WO2015081876A1 - Solar battery surface texturing processing method - Google Patents

Abstract

A solar battery surface texturing processing method comprises the following steps: a, providing a silicon wafer (1) and an etching agent (2); b, placing the silicon wafer in a reaction chamber in which the etching agent is placed or above the etching agent to perform chemical vapor etching, or immersing the silicon wafer in the etching agent to perform liquid phase etching; and c, repeating step b at least once. In this texturing processing method, better heterogeneity can be formed, and therefore a good porous layer can be obtained for a silicon wafer in another crystal orientation, thereby obtaining a lower luminous reflectance.

Description

Surface finishing treatment method for solar battery Technical field

The invention relates to the field of preparation of crystalline silicon solar cells, and in particular to a surface texturing treatment method for a surface texturing treatment method of a solar cell.

Background technique

As an efficient green sustainable energy source, solar cells have been widely studied and utilized. However, since the manufacturing cost of solar cells is too high to replace traditional energy sources, cost reduction has become the biggest problem in solar cell applications. The cost of solar cells is closely related to the efficiency of the battery. Therefore, how to improve the conversion efficiency of the battery is the key to the further development of the solar cell industry. Conventional silicon wafers have a high refractive index, and their reflection loss can generally reach more than 40%. In the previous solar cell fabrication process, it was proposed to make a silicon wafer into a surface having a suede surface in order to increase the light trap rate, but such a The reflectivity of the silicon wafer is also about 10%.

Current mainstream silicon substrate texturing techniques include (1) single crystal silicon alkali texturing, (2) ion reactive etching (RIE) dry texturing, and (3) wet acid texturing.

Alkali texturing involves the reaction of anisotropic physical properties of a single crystal structure to form a randomly arranged pyramidal surface topography.

Ion reactive etching (RIE) is a dry method of fluffing. By the reaction of plasma, the generated ions bombard the surface of the silicon wafer to obtain a set surface topography to reduce the reflection of light. If you use a mask, you will get better results.
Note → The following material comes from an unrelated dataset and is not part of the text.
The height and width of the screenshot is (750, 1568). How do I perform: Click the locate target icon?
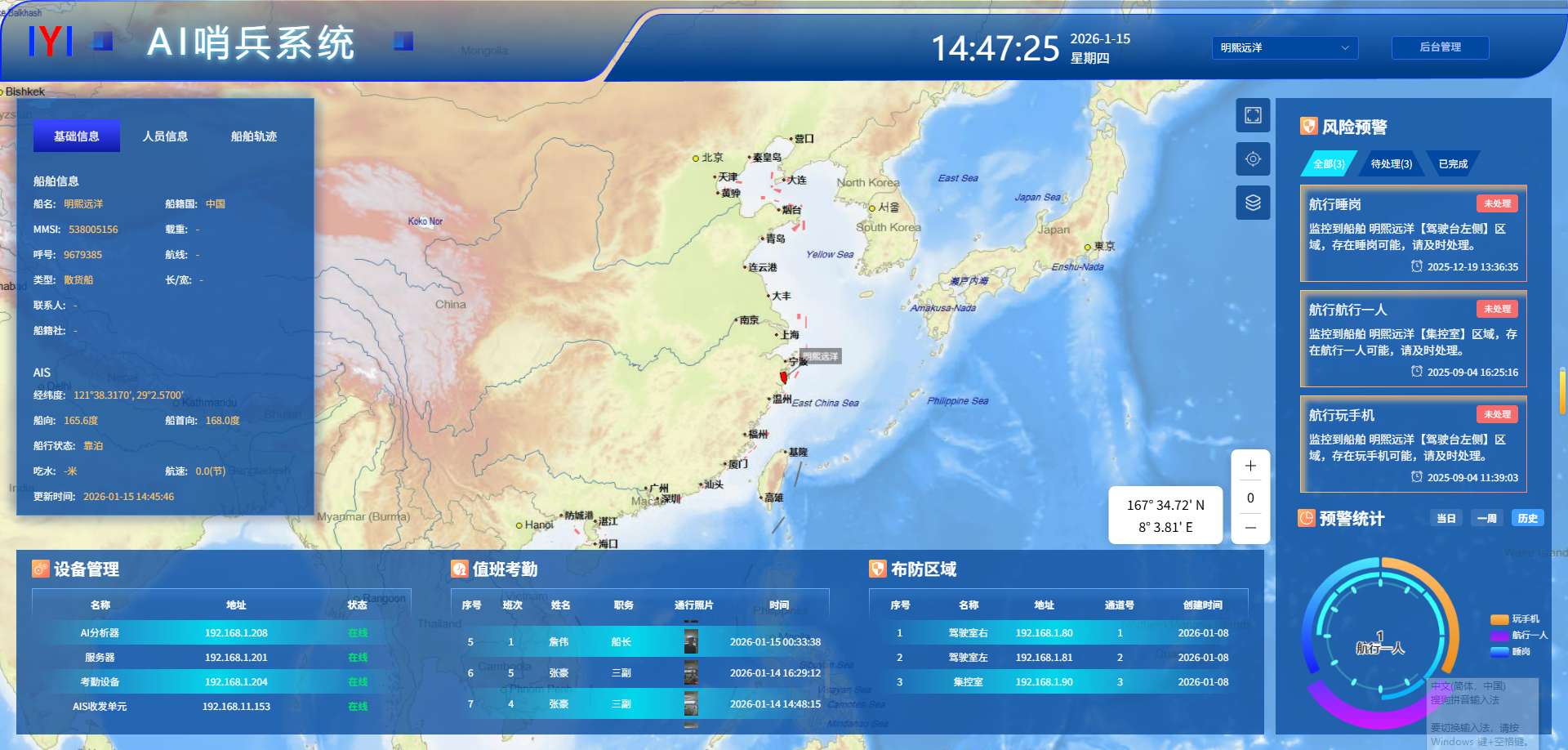coord(1253,159)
Wet acid velvet is the current mainstream velvet technology, which has a good effect compared to alkali velvet. The main advantage of wet acid velvet is low cost. Acid velvet uses HF/HNO3 combination to react with the surface of polycrystalline silicon to form a small crater-like morphology and reduce reflection. Therefore, it has good application value. However, at present, wet acid texturing is usually carried out by using KOH for single crystal silicon in the crystal orientation (100) and an acid such as HF/HNO3 as an etchant for polycrystalline silicon. However, neither of the two etchants can better etch the other crystalline single crystal silicon.

Therefore, it is necessary to propose a new method for surface-finishing the surface of a solar cell, which can process other single crystal silicon.

Summary of the invention

In order to solve the above technical problems, the present invention proposes a surface texturing processing method for a solar cell, specifically:

The invention provides a surface finishing treatment method for a solar cell, comprising the steps of: a, providing a silicon wafer and an etchant; b, placing the silicon wafer in a reaction chamber or a chamber in which the etchant is placed; Performing a chemical vapor etching over the etchant or immersing the silicon wafer in the etchant for liquid phase etching; c, repeating step b at least once.
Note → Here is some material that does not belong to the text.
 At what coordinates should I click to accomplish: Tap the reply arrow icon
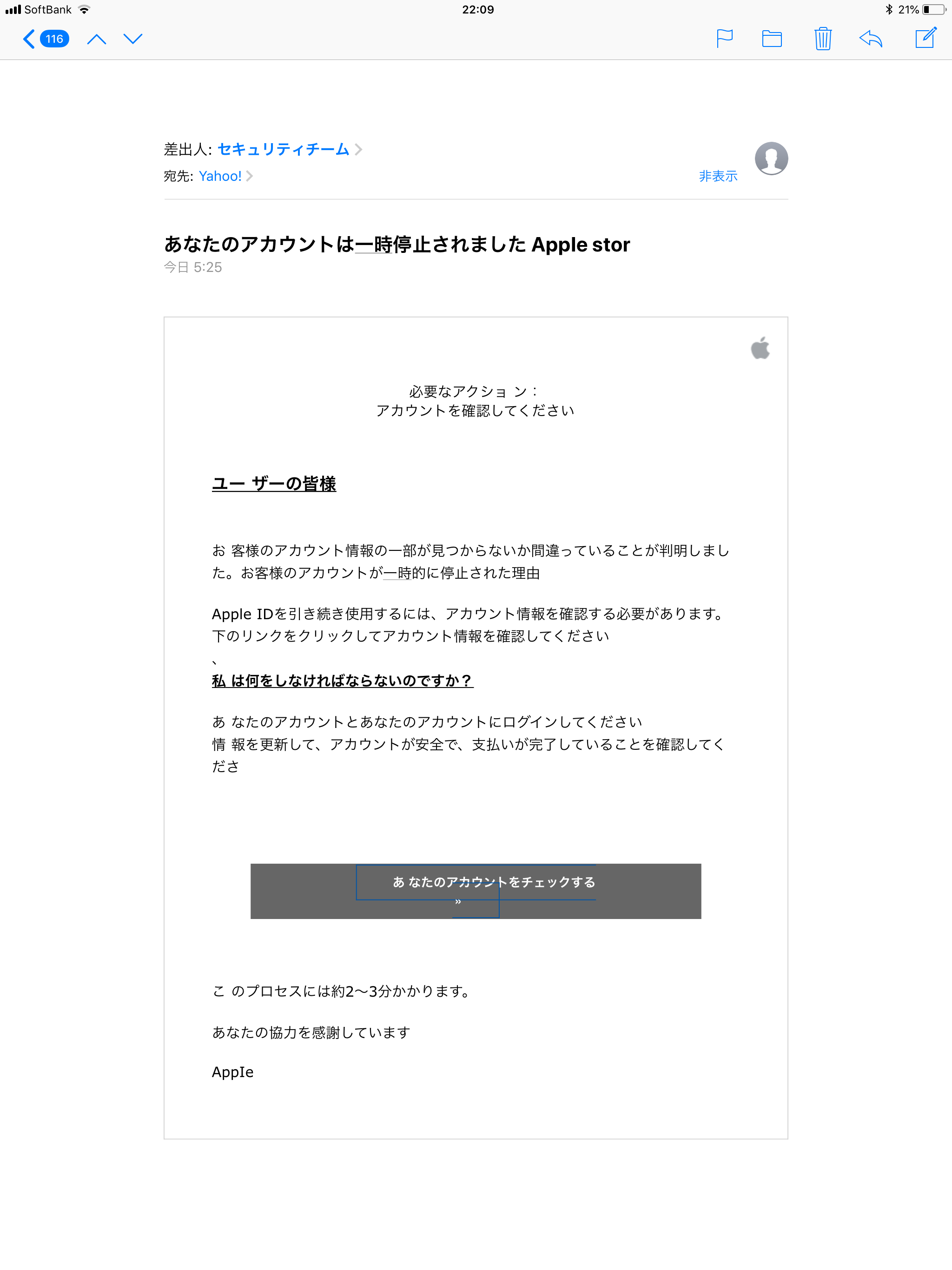871,39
Wherein, the etchant is: a mixture of HNO ₃ and H ₂ O having a concentration of 30-65% and a concentration of 45-85% in a weight ratio of substantially 1:3:8-1:8:3; H ₂ SO ₄ may be added to the etchant or one of HF or HNO ₃ may be replaced in whole or in part by H ₂ SO ₄ .

The invention also provides a surface finishing treatment method for a solar cell, comprising the steps of: a, providing a silicon wafer and a plurality of etchants; b, placing the silicon wafer in a certain etchant; Performing a chemical vapor etch in the reaction chamber or some kind of the etchant or immersing the silicon wafer in an etchant for liquid phase etching; c, repeating step b at least once, wherein in the repetition In the step, the same or different etchant used in the previous etching may be selected for chemical vapor etching or liquid phase etching.
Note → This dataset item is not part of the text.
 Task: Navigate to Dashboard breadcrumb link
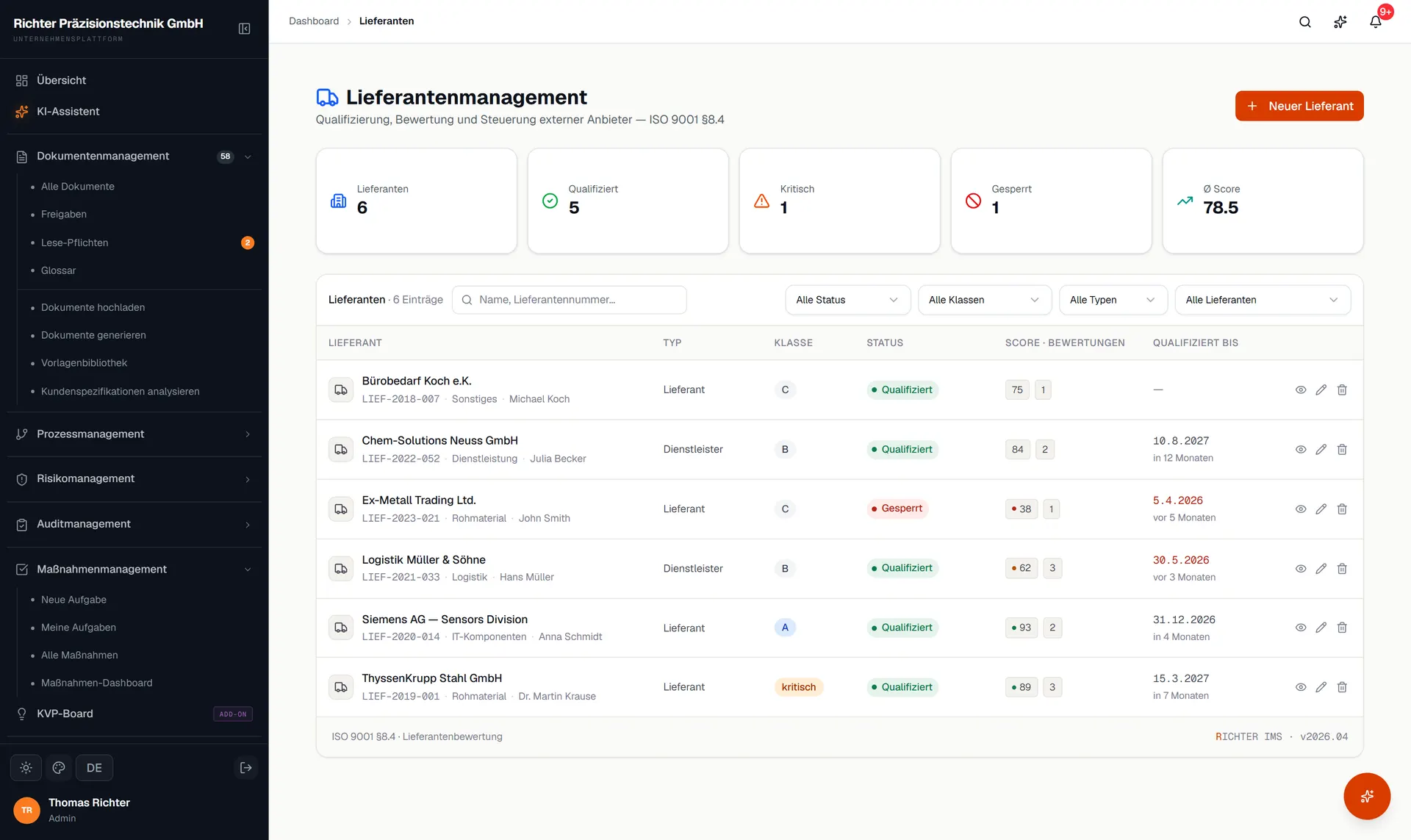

Wherein, the etchant comprises: (1) a weight of 30-65% HF, a concentration of 45-85% of HNO ₃ and H ₂ O at a weight of substantially 1:3:8-1:8:3 (2) adding H ₂ SO _{4 to} the etchant described in (1) or replacing all of HF or HNO ₃ by H ₂ SO _{4 in} whole or in part.

In the surface finishing treatment method of the above two types of solar cells, the etchant includes silicon, germanium, or other semiconductor material in the chemical vapor phase etching step. In the chemical vapor phase etching step, the temperature of the etchant is set between 0 and 85 degrees.

The surface treatment method for the surface of the solar cell of the present invention can form better non-uniformity due to better chemical reaction and fogging under vapor phase etching, and therefore, can be used for other non-(100) crystal orientation silicon wafers. A better porous layer is obtained to achieve a lower light reflectance.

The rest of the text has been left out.